WHAT THIS TASK INVOLVES> Starting with the line containing "Image resolution: width=432" and going on through the line containing "Task: Click the 'S' wind direction label", return the lines of the data below exactly, and only those.

DATA SECTION>
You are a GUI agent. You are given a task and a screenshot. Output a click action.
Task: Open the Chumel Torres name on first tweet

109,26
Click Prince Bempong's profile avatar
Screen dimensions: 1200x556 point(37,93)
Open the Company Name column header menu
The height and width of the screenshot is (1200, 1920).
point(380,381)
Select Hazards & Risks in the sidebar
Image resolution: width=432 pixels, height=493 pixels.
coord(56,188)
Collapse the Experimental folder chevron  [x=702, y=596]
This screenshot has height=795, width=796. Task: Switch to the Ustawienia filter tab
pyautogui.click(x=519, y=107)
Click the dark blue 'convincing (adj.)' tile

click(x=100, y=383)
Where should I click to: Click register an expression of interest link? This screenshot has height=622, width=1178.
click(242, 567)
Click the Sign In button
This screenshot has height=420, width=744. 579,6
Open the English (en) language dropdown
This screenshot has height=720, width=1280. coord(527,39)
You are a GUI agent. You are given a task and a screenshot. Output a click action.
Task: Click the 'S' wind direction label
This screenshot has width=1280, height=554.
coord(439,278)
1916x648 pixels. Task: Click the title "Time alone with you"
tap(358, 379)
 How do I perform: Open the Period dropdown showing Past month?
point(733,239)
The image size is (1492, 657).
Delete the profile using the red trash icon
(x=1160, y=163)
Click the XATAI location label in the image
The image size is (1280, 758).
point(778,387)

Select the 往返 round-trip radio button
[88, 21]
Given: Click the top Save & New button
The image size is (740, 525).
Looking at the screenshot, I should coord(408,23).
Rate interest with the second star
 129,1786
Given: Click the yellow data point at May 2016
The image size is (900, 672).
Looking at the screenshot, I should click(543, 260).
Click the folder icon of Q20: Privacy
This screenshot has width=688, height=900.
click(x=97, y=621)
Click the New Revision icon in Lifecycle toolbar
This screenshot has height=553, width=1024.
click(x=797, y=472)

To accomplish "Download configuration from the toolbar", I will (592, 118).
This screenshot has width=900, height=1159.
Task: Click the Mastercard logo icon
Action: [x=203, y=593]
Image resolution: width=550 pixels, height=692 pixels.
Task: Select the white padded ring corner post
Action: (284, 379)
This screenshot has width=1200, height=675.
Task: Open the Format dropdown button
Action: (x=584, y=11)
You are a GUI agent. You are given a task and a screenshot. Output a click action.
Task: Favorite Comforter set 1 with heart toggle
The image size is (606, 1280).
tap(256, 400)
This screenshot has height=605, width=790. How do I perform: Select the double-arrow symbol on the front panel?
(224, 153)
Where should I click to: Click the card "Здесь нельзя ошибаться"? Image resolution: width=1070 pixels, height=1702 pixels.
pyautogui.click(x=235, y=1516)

ANSWER FOR THE TASK>
Image resolution: width=432 pixels, height=493 pixels.
coord(56,188)
Collapse the Experimental folder chevron  [x=702, y=596]
This screenshot has height=795, width=796. Task: Switch to the Ustawienia filter tab
pyautogui.click(x=519, y=107)
Click the dark blue 'convincing (adj.)' tile

click(x=100, y=383)
Where should I click to: Click register an expression of interest link? This screenshot has height=622, width=1178.
click(242, 567)
Click the Sign In button
This screenshot has height=420, width=744. 579,6
Open the English (en) language dropdown
This screenshot has height=720, width=1280. coord(527,39)
You are a GUI agent. You are given a task and a screenshot. Output a click action.
Task: Click the 'S' wind direction label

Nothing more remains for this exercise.